Managing your workspace
Whether you enjoy spending hours in the kitchen chopping, stirring and mixing or just want to get in, get out quickly, it pays to make your kitchen somewhere that you enjoy spending time. That means that it’s clean, organized and has the equipment you need to do the job.
Step one to organizing your kitchen is to go through your cupboards and get rid of all the accumulated stuff that you don’t have any use for. That means broken appliances (and the ones you got as Christmas gifts that you’ve never used), old paper plates from kids’ birthday parties, half-full bottles of hot sauce that you’ve had for six years and those empty jars that are gathering dust on the top shelf. If you’re not going to use it, toss it out, give it away or sell it online – just get it out of your workspace.

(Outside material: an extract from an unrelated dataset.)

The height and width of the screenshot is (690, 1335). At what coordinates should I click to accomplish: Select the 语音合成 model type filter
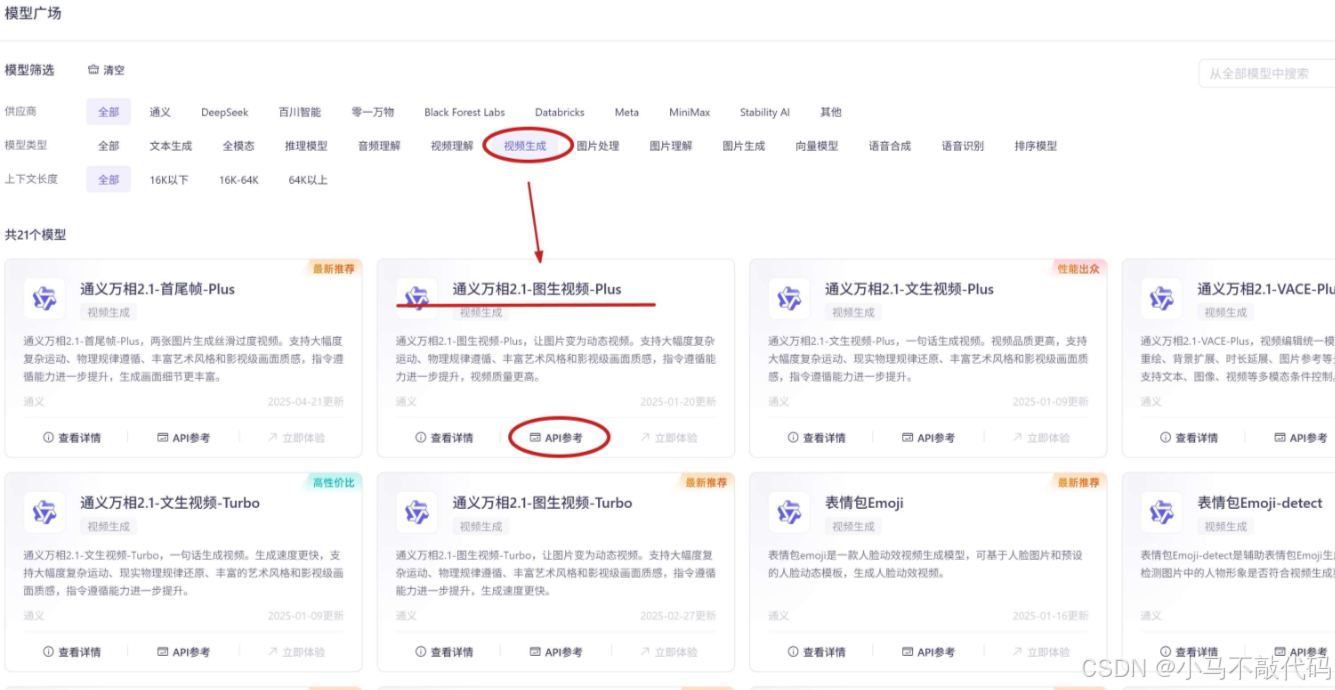point(889,146)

Take your kitchen, one section at a time, and clean off the shelves. Wipe them down with cleanser, maybe lay down some fresh shelf paper. Do the same with your drawers. You don’t have to do it all in one night – take it a little at a time with the goal of getting all your shelves and drawers sparkling clean. Scrub down the stove and clean your refrigerator – inside and outside. Throw away food that’s gone bad or have just been sitting there for ages because you’ll never eat it. Toss out the foods in your cupboards that are going to waste, too.
Right now, there’s probably a haphazard plan, at best, to the way your kitchen is organized. Your pots and pans are a jumble in one cupboard, your wooden spoons, spatulas and knives all tossed in the same drawer, and your cookie sheets are leaning against the wall. The dry goods on your shelves – cereal, pasta, and the like – are probably stuck on the shelves with no regard for organization. It takes time to find things when you want to use them, and there’s an attitude of disrespect when you treat your food and your tools this way – your new lifestyle is about healthy habits, right? So develop good organizational habits, too!
Start by organizing things by type. Put all of your fats, oils, salad dressings and condiments together. Pasta, rice and other uncooked grains should be together, too. Think of how they’re stocked when you go to the grocery store – there’s an intuitive design behind the methods that grocers stock their goods. The same rules make sense in your kitchen, too. Organize your spices, as well. You don’t have to be quite so anal retentive as alphabetize them, but you can find an organizational system that works for you, like putting the things you use the most in the front, or separating the herbs and the spices.
Handling the hardware
There are tools that you’ll need to cook with, but not as many you might think – and possibly not even as many as you already own. If your countertop is cluttered with a coffeemaker, a mixer, a blender, a toaster oven and microwave, be honest about how often you use these items. Do they need to be there all the time? If you rarely bake, store the mixer under a counter until you need it. Ditto the blender. If you only make a pot of coffee on the weekend, think about store it out of sight during the week. This will give you more space to work and make your kitchen look less cluttered.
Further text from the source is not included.